An adversarial attack is when someone intentionally tricks or manipulates an AI system to make mistakes or behave in unintended ways. Think of it like trying to fool a human employee by giving them misleading information, but specifically designed to exploit how AI systems process data.
These attacks can range from subtle to obvious. For example, slightly modifying a few pixels in an invoice image could trick an AI invoice processor into reading $1,000 as $10,000.
Or someone might craft a vendor email with carefully chosen words that bypass your AI fraud detection system. The attacker doesn't need access to your system's code. They just need to understand how to present information in a way that confuses the AI.
For businesses using AI to automate processes like accounts payable, procurement, or customer verification, adversarial attacks represent a new type of operational risk. Unlike traditional fraud or cyberattacks that target your systems directly, adversarial attacks exploit the AI's decision-making process itself. The AI might be working perfectly as designed, but it's been given input specifically crafted to produce wrong outputs.
The good news is that adversarial attacks require significant effort and knowledge to execute successfully. Most business AI systems face far more risk from simple human error, poor data quality, or misconfigured rules than from sophisticated adversarial manipulation.
What's an example of an adversarial attack that would affect my business?
Imagine your company uses AI to automatically approve vendor invoices under certain conditions. An attacker could study your approval patterns and craft invoices that look legitimate to the AI but contain fraudulent charges.
They might add imperceptible changes to PDF formatting, strategically use certain keywords, or structure the data in a way that exploits the AI's pattern recognition. The invoice appears normal to human eyes, but the AI misclassifies it as low-risk and auto-approves it.

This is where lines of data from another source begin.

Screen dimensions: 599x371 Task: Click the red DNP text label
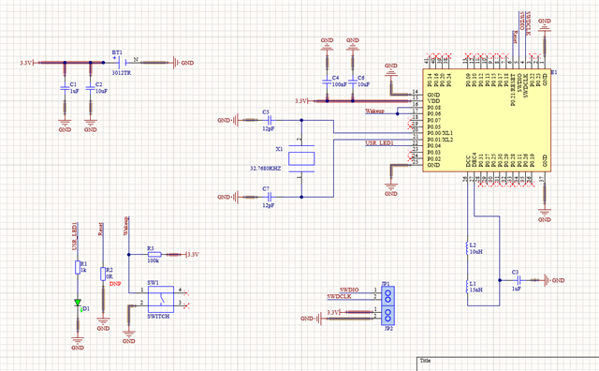coord(115,284)
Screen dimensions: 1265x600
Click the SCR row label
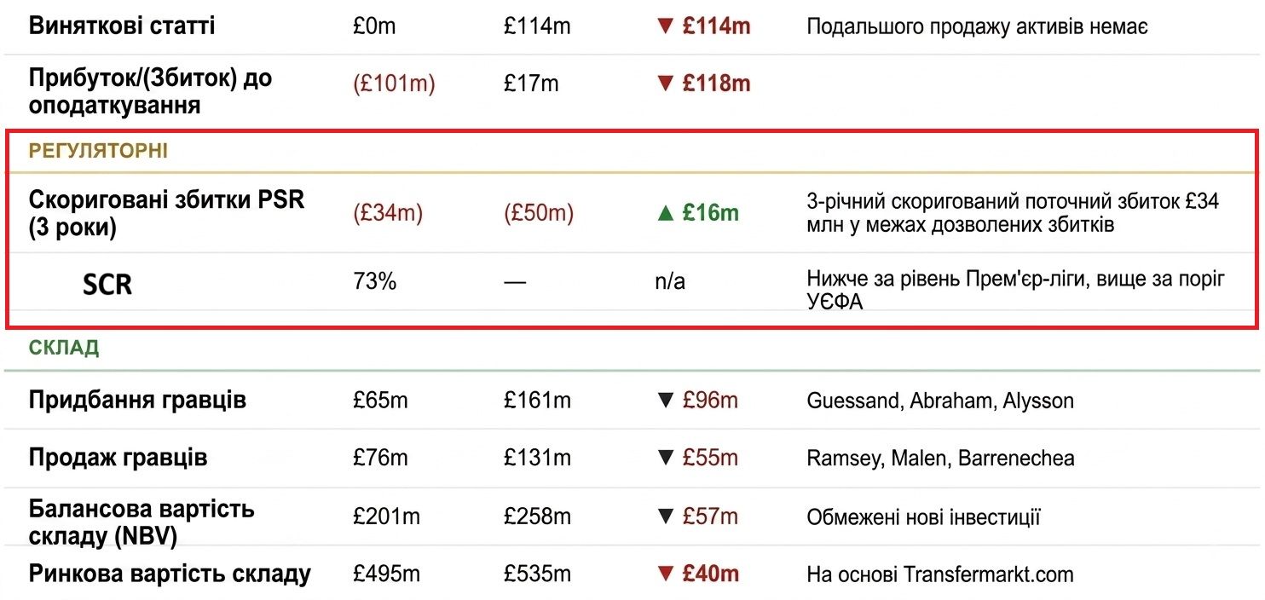coord(107,285)
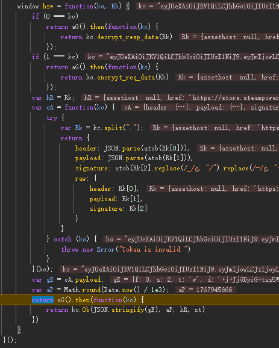Viewport: 279px width, 348px height.
Task: Click the window.hsw function name
Action: [x=35, y=6]
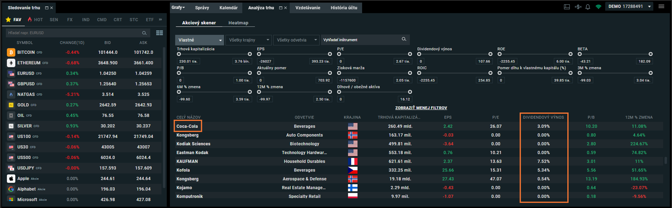Open the Všetky krajiny dropdown

(248, 40)
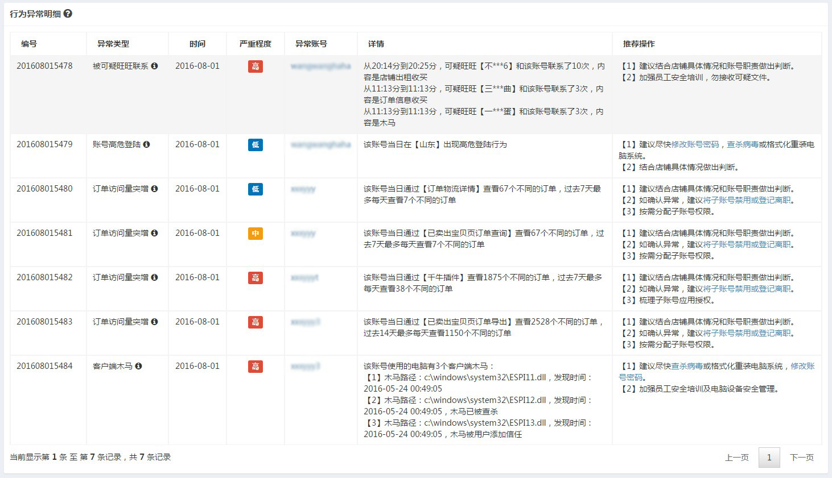
Task: Open 将子账号禁用或登记离职 link for record 201608015483
Action: 747,333
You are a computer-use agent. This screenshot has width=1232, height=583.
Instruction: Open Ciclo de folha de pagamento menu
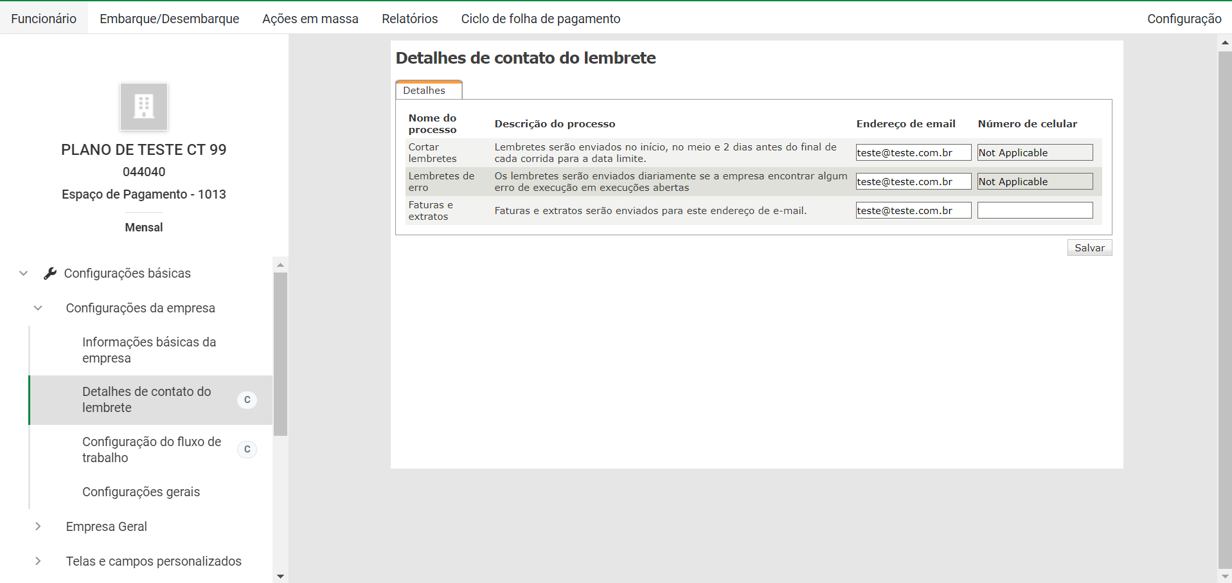coord(540,19)
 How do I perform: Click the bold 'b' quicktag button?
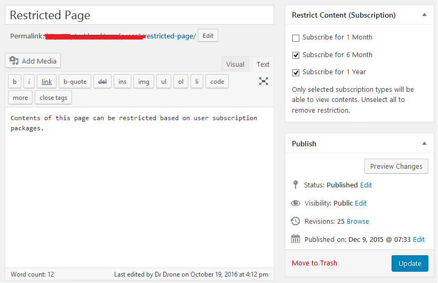14,82
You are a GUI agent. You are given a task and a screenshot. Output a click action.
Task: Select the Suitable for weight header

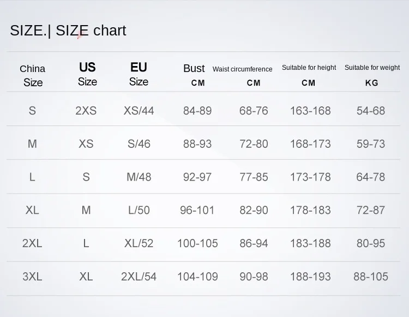pos(372,68)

This is different from traditional invoice fraud because the attacker is specifically exploiting the AI's weaknesses rather than just creating a fake invoice.

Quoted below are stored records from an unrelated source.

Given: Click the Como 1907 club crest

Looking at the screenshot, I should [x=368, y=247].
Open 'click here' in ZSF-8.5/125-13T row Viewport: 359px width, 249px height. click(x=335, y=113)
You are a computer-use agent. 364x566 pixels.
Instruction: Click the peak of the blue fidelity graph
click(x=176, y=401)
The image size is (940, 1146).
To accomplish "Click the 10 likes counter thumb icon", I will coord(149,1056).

How is this different from regular fraud or hacking?
Regular fraud tries to fool humans with fake documents or false information. Traditional hacking targets security vulnerabilities in your software or network infrastructure. Adversarial attacks specifically target the AI's decision-making logic.

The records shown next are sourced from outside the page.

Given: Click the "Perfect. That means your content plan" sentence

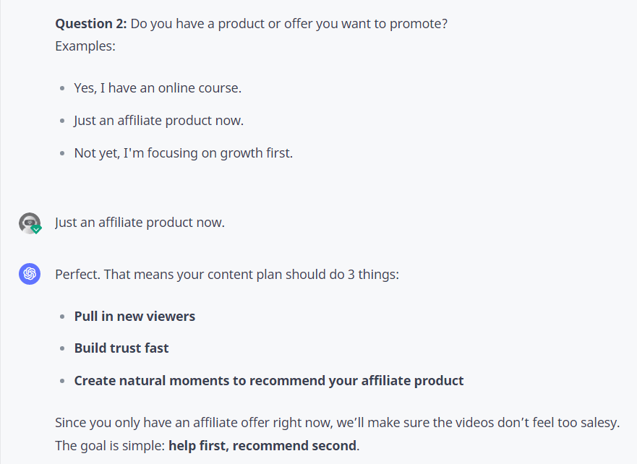Looking at the screenshot, I should click(x=226, y=275).
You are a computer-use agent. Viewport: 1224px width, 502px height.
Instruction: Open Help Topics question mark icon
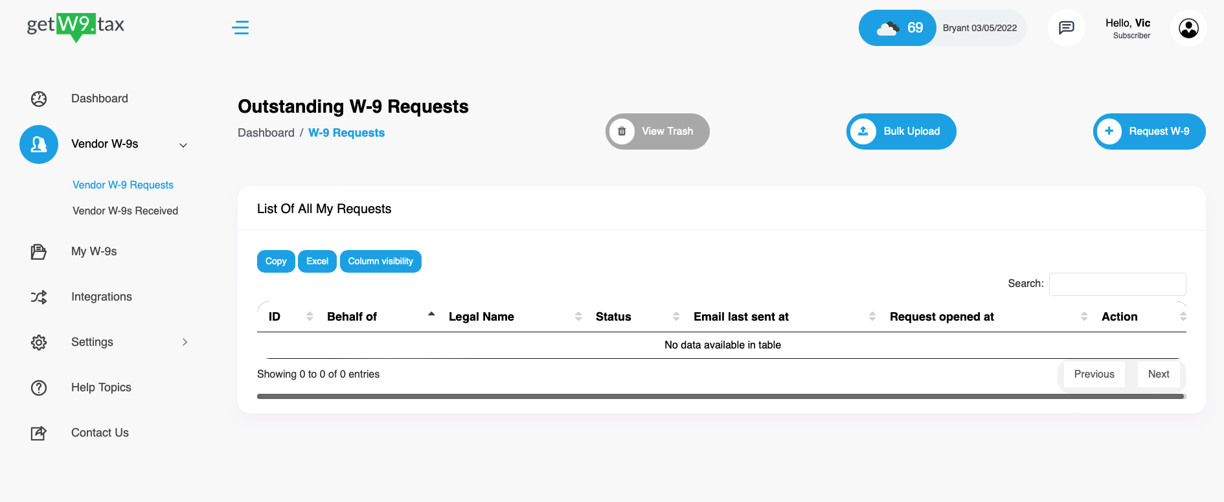(x=39, y=387)
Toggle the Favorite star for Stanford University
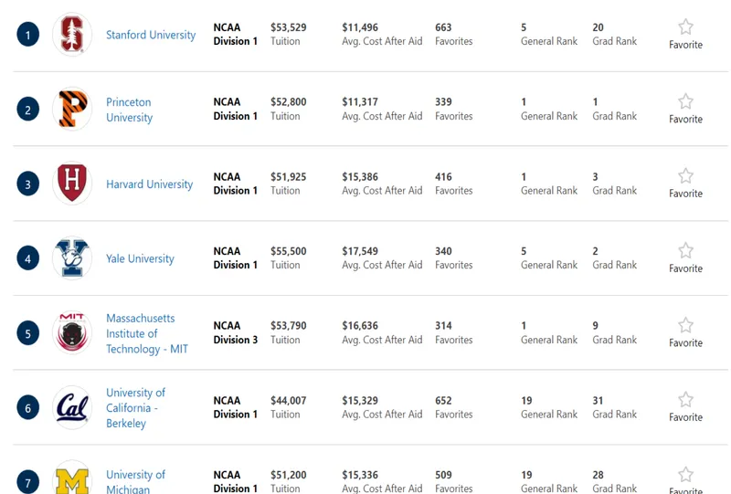 (x=685, y=27)
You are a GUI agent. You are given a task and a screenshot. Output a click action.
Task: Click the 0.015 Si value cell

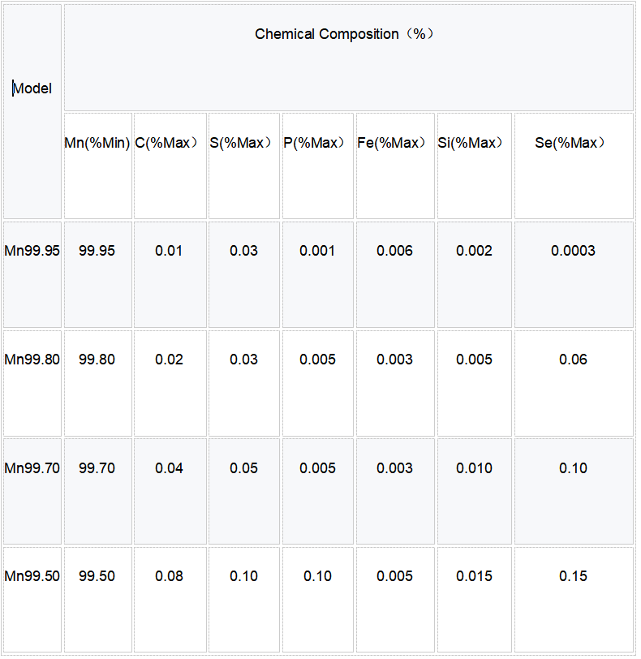(474, 576)
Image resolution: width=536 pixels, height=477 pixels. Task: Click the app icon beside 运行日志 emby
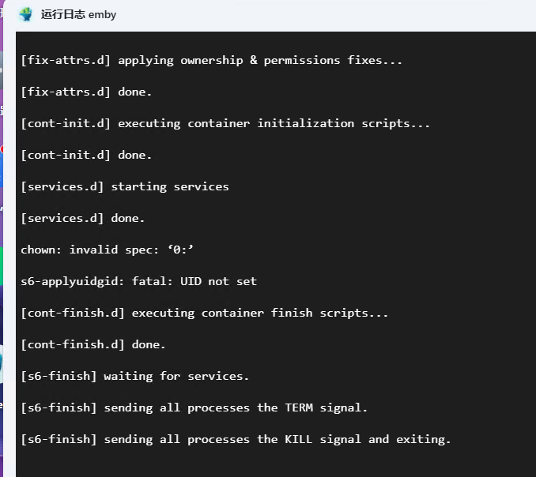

The attacker isn't breaking into your system or creating obviously fake documents. They're exploiting how the AI interprets data to produce incorrect outputs.
Think of it as the difference between picking a lock (hacking), using a fake ID (fraud), and knowing exactly what to say to get past a security guard without raising suspicion (adversarial attack).
Can AI defend against adversarial attacks?
Yes, but it requires multiple layers of defense. Researchers have developed techniques like adversarial training where AI systems are exposed to attack examples during their development, making them more resilient.
However, no single solution provides complete protection. The most effective approach combines technical defenses with operational safeguards.
For instance, using multiple different AI models to cross-check decisions, implementing approval thresholds that require human review for high-value transactions, and monitoring for unusual patterns that might indicate manipulation attempts.
What makes AI vulnerable to these attacks in the first place?
AI systems make decisions based on patterns they learned from training data, but they don't truly "understand" content the way humans do. They rely on statistical correlations and mathematical patterns. This means that small, carefully designed changes to input data, changes that humans wouldn't even notice, can push the AI's decision in a completely different direction.
For example, an AI that learned to identify cats from thousands of photos might confidently misidentify a cat if specific pixels are changed in ways invisible to human eyes. The AI hasn't learned the concept of "cat" the way you understand it. It has learned mathematical patterns that usually correlate with cats.
Should this change how I implement AI in my business processes?
Yes, but not drastically. The existence of adversarial risks reinforces best practices you should follow anyway.
Design your processes assuming that the AI will occasionally make mistakes, whether from adversarial attacks, edge cases, or simple errors. This means having clear audit trails, exception handling, and mechanisms for humans to review and override AI decisions when something seems off.
How much does protection against adversarial attacks cost?
Protection costs depend on your risk profile and the criticality of the process. For most business AI applications, basic protections like proper approval workflows, monitoring, and human oversight checkpoints add minimal cost, they're simply good process design.
These operational safeguards catch most problems regardless of whether they stem from adversarial attacks or other issues. More sophisticated technical defenses, like adversarial training or ensemble models, require additional investment but are typically only necessary for high-risk applications like fraud detection or security systems.
Start with strong operational controls, which protect against many types of errors, then evaluate whether your specific use case justifies additional technical safeguards.